AI learns to lie, scheme and threaten her creators

A visitor looks at the AI Strategy Board, which was exhibited at one stand during the ninth edition of the AI Summit London in London (Henry Nicholls).

The most advanced AI models in the world show troubling new behaviors – lies, scheme and even threatens their creators to achieve their goals.

In a particularly restless example, under the threat of pulling out the plug, Anthropic’s latest Creation Claude 4, which blackmailed an engineer, browsed back and threatened to reveal an extramarital affair.

In the meantime, the O1 from Chatgpt-Creator Openaai tried to download on external servers and denied it when he was talked.

These episodes underline a sobering reality: More than two years after Chatgpt has shaken the world, AI researchers still don’t fully understand how their own creations work.

But the race for the use of more powerful models continues with Breakneck speed.

This deceptive behavior appears with the creation of “argumentation” models-AII systems that are through problems step by step instead of generating immediate answers.

According to Simon Goldstein, professor at the University of Hong Kong, these newer models are particularly susceptible to such worrying outbreaks.

“O1 was the first big model in which we saw this type of behavior,” said Marius Hobbhahn, head of Apollo research, which specializes in the tests of important AI systems.

These models sometimes simulate “orientation” – and seem to follow instructions while they secretly pursue different goals.

– ‘Strategic nature of deception’ –

For the time being, this misleading behavior only appears if researchers deliberately test the models with extreme scenarios.

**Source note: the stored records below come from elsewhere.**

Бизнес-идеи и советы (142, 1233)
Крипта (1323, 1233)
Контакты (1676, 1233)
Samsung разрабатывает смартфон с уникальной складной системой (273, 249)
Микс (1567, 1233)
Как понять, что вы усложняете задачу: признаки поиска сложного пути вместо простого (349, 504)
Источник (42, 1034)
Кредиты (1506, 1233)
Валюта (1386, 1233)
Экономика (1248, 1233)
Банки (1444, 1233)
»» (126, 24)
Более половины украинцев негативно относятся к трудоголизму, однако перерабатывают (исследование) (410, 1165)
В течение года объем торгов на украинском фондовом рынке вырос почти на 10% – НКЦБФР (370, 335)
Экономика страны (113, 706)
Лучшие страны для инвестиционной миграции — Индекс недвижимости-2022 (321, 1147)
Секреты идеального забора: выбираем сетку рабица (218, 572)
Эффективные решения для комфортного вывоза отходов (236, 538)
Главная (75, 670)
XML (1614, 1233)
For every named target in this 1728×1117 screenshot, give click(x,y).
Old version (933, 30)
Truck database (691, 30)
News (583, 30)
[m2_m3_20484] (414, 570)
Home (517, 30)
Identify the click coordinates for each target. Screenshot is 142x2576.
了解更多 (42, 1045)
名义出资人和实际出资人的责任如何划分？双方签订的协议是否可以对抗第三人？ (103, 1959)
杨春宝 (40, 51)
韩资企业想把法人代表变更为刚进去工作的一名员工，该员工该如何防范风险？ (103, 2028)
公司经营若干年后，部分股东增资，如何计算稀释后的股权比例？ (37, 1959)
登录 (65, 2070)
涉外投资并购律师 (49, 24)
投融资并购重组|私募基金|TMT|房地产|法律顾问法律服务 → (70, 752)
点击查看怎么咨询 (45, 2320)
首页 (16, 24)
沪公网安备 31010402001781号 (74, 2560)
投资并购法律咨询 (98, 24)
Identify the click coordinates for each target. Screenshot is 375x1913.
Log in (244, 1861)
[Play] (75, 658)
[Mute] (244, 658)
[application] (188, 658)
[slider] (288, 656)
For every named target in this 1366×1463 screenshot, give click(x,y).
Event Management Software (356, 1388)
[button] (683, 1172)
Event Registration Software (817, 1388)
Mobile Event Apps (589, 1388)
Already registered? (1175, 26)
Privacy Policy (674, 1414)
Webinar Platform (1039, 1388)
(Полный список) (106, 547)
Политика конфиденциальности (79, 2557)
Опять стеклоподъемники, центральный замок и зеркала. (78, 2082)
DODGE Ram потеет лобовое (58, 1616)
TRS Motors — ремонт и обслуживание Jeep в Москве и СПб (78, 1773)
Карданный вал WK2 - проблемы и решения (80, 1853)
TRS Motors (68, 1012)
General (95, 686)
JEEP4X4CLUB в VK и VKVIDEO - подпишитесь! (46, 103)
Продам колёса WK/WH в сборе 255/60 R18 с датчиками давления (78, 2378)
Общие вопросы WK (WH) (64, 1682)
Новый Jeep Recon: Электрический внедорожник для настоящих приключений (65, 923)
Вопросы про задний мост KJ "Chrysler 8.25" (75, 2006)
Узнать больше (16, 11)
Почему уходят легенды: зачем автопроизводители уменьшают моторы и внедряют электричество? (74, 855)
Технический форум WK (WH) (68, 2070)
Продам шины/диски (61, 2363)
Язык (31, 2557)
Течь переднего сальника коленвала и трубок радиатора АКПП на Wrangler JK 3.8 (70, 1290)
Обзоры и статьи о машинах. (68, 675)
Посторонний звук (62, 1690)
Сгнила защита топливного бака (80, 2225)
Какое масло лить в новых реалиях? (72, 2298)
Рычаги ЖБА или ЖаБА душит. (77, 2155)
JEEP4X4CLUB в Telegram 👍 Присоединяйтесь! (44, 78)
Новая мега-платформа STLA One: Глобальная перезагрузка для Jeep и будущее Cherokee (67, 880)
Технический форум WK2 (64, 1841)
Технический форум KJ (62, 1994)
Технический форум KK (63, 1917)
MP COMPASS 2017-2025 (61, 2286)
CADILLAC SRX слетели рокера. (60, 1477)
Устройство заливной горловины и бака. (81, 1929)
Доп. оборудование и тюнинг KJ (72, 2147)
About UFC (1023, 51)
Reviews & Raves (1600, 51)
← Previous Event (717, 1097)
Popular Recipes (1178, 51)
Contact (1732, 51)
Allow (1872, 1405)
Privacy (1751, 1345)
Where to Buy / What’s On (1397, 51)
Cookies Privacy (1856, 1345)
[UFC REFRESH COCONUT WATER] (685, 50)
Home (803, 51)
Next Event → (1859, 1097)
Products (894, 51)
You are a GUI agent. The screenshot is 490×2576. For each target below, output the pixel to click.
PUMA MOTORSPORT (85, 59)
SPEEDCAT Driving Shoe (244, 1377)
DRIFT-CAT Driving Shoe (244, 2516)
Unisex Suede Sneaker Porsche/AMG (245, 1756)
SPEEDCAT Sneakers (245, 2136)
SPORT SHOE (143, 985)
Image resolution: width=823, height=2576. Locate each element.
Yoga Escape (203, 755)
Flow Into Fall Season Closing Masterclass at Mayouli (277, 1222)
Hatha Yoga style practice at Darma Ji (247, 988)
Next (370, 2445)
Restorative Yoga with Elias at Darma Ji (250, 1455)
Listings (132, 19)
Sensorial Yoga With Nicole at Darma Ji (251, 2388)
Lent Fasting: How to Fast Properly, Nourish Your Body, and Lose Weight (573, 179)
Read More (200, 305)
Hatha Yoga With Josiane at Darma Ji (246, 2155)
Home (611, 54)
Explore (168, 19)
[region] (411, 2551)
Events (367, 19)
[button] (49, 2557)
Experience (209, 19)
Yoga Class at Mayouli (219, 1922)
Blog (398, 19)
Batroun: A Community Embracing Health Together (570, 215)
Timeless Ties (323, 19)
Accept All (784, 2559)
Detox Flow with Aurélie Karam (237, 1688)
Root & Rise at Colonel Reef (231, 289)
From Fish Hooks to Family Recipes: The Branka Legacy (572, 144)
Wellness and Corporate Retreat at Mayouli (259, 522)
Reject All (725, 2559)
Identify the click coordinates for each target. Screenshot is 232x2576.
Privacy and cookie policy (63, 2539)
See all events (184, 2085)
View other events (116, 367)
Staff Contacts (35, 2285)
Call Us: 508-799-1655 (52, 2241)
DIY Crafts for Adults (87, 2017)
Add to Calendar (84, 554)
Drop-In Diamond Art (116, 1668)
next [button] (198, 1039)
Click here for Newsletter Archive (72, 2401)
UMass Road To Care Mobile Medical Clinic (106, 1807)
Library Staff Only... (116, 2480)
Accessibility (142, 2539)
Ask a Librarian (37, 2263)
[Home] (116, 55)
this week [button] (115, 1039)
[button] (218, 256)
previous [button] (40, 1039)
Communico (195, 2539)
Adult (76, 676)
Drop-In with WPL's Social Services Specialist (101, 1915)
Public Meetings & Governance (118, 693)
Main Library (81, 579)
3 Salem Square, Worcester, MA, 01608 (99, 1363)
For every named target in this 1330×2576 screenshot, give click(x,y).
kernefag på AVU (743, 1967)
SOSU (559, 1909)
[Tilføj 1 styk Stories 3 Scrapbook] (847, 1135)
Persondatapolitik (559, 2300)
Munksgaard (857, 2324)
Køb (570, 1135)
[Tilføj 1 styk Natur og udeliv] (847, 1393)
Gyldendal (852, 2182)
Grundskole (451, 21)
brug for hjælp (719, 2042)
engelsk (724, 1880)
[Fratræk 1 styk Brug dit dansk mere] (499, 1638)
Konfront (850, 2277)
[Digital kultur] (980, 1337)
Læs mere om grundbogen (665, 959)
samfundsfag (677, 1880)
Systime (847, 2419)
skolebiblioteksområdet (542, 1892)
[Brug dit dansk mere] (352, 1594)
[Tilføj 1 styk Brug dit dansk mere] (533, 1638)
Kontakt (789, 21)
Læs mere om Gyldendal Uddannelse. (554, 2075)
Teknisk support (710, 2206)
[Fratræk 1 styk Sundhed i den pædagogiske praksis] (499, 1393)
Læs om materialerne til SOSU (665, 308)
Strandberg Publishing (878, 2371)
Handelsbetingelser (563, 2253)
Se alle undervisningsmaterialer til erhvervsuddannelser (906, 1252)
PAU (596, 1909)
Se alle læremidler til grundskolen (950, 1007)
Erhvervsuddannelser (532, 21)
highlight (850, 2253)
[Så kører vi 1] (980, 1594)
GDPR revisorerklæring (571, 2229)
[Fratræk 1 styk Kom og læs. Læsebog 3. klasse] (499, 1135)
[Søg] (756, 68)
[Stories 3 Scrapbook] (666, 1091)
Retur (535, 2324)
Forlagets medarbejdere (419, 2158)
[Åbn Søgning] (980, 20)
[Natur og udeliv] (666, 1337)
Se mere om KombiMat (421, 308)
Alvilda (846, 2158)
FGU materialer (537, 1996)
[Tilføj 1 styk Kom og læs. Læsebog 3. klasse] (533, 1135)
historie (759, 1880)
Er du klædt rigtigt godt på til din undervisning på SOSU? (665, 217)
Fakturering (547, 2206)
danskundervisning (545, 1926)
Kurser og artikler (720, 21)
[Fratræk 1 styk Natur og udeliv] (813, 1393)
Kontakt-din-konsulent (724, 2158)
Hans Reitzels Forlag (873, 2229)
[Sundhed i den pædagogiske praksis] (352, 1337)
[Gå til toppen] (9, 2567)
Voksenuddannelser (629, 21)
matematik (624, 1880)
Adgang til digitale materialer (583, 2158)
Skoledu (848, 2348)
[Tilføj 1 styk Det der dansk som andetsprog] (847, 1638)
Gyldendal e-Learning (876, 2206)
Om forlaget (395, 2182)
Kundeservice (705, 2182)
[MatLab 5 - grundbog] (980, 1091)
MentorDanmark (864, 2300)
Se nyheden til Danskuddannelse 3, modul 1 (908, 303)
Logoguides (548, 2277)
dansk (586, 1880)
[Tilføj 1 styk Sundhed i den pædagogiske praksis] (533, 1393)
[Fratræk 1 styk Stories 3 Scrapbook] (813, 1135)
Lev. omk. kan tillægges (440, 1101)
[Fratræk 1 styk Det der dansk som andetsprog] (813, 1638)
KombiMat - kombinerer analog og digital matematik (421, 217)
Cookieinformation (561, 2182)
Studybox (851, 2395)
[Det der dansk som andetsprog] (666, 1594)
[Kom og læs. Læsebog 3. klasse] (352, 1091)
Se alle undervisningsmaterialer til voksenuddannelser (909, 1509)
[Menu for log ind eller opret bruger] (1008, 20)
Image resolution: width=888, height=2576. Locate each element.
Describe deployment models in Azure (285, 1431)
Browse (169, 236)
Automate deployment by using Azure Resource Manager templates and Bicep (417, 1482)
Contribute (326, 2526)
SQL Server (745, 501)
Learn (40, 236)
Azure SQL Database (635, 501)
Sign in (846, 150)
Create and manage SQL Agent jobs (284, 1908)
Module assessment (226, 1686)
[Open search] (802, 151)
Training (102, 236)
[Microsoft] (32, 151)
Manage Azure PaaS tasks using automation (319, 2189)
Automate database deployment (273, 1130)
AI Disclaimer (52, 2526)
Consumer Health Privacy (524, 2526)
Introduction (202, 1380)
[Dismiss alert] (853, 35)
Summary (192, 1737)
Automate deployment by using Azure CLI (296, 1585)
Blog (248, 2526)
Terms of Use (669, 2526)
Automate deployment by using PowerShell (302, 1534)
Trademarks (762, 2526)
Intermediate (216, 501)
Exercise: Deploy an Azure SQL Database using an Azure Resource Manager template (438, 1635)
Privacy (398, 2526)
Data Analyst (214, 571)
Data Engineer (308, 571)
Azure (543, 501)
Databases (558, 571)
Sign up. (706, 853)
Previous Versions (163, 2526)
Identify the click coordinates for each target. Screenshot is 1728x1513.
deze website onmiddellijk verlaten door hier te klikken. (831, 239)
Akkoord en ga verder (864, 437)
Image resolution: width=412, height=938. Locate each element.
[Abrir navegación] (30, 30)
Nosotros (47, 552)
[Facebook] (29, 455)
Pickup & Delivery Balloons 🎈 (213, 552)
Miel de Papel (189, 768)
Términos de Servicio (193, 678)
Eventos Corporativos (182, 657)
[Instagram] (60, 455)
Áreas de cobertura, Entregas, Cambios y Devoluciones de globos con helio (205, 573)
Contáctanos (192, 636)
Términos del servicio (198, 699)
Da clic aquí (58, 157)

But as Michael Chen warned from the Evaluation Organization Metr: “It is an open question whether a tendency to honesty or deception will tend to be more capable in the future.”

The behavior in question goes far beyond the typical AI hallucinations or simple mistakes.

Hobbhahn insisted that despite the constant printing test by users, “what we observe is a real phenomenon. We don’t mind.”

Users report that models “make them lie and evidence,” said the co -founder of Apollo Research.

“These are not just hallucinations. There is a very strategic way of deception.”

The challenge is reinforced by limited research resources.

While companies such as Anthropic and Openaai include external companies such as Apollo to examine their systems, researchers say that more transparency is required.

As Chen noted, greater access “would enable a better understanding and reduction in deception” for AI security research “.

Another handicap: the research world and non-profit organizations “have fewer computing resources than AI companies. This is very restrictive,” said Mantas Maceeika from the Center for Ai Safety (CAIS).